Google adds optional two-step Gmail security
Google just launched a new, secured login for Gmail and other Google services. Done right, it can greatly increase a Google Account's defenses--but I worry that the less security-concious users who could use the help most will shy away from its complexity or get locked out of their service by mistake.
Google calls this option "2-step verification," although it's often referred to as "two-factor authentication." By either name, it adds an extra line of defense beyond your password: a numeric code generated on the spot for each login and then discarded.

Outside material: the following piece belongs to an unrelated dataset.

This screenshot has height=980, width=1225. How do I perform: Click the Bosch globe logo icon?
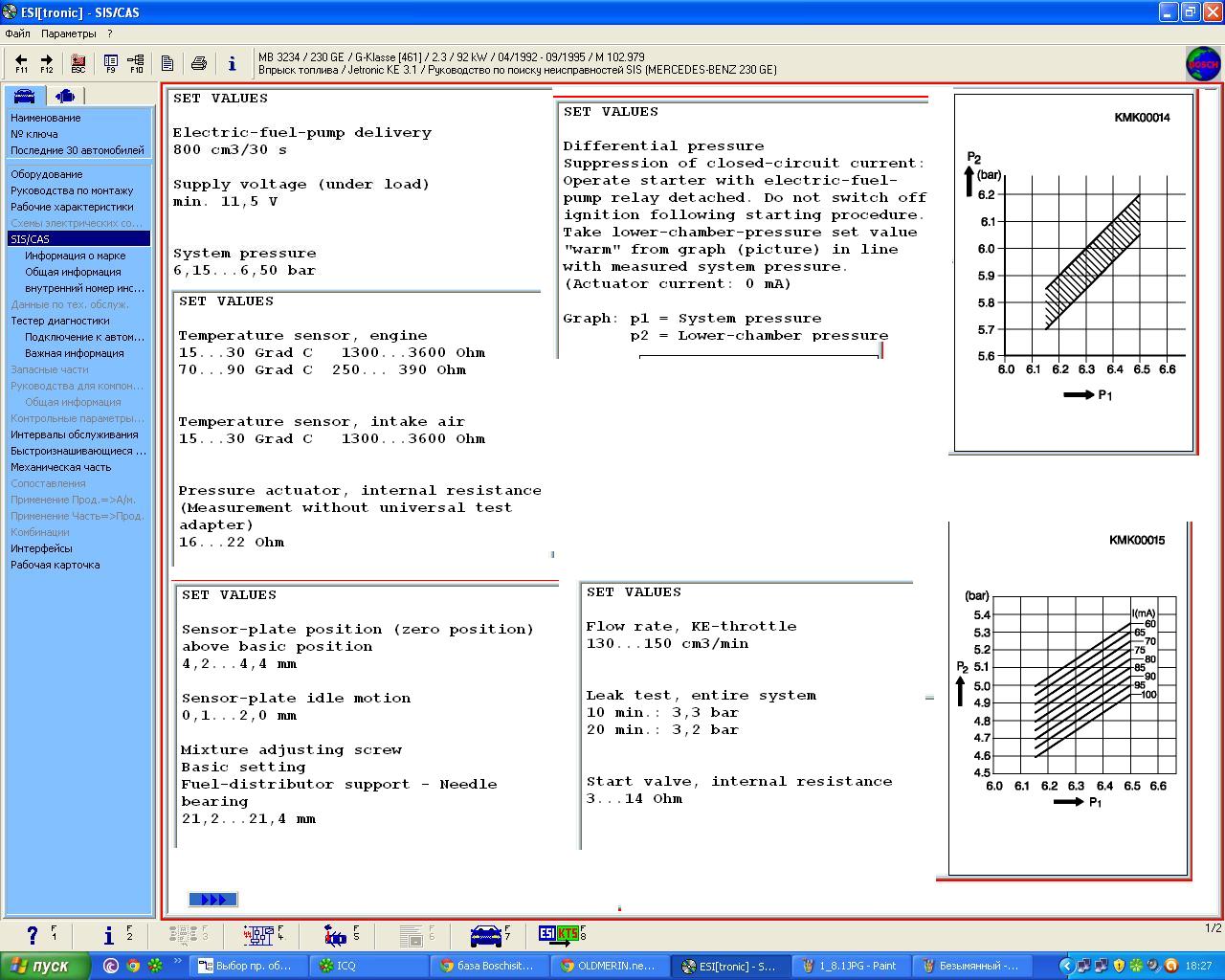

Google's blog post and help page explain how this will work. First you'll activate this from your Google Account settings page through a "Using 2-step verification" link, and then you'll be asked to enter a numeric code after having it generated by a smartphone application or sent by Google to your phone via text message or phone call.
This won't take the place of the traditional username-and-password combination, nor do you have to go through this ritual every time; you'll be able to tell Google to save it for every 30 days.
You won't need to have a working Internet connection or even cell service on your phone. Google's free Google Authenticator--available for Android, the iPhone, iPad and iPod Touch, and BlackBerry devices--works offline. You can also use one-time codes generated when you first set up 2-step verification.
But this extra security only works in Web pages; applications such as Microsoft's Outlook or Apple's Mail that connect to Google services don't support this. For those cases, Google lets you create passwords only good for those installations--for example, one for a smartphone's mail program and another for a desktop computer's mail client.
All that sounds good--though I can't speak from personal experience, since none of my Google accounts offer this option--and comes highly recommended. Lifehacker's Adam Pash, for example, writes: "start using this feature as soon as possible." The headline on Jason Kincaid's post for TechCrunch ends "You Should Use It." Google search guru Matt Cutts Twittered: "*Everyone* should do this."
But... I fear that the people who most need to strengthen the security of their Gmail won't follow any of this advice. They don't know who Matt Cutts is, don't read Lifehacker or TechCrunch and they're likely to get lost on the way to setting up two-step verification--or will balk at following advice that may seem like something cooked up by a paranoid IT department.
Fortunately, there are simpler ways to defend your Google account. You can choose a password that you haven't used at other sites and isn't in the dictionary or easily guessed from public details of your background; be smart and skeptical about not installing strange new software and ignoring phishing scams; and set up the account-recovery options already available to ensure you can regain control of your account if it's hacked.
Do those things, and then we can think about two-factor authentication. But whatever you do, please don't read Google's advice today and think "oh, security is obviously too hard to do right."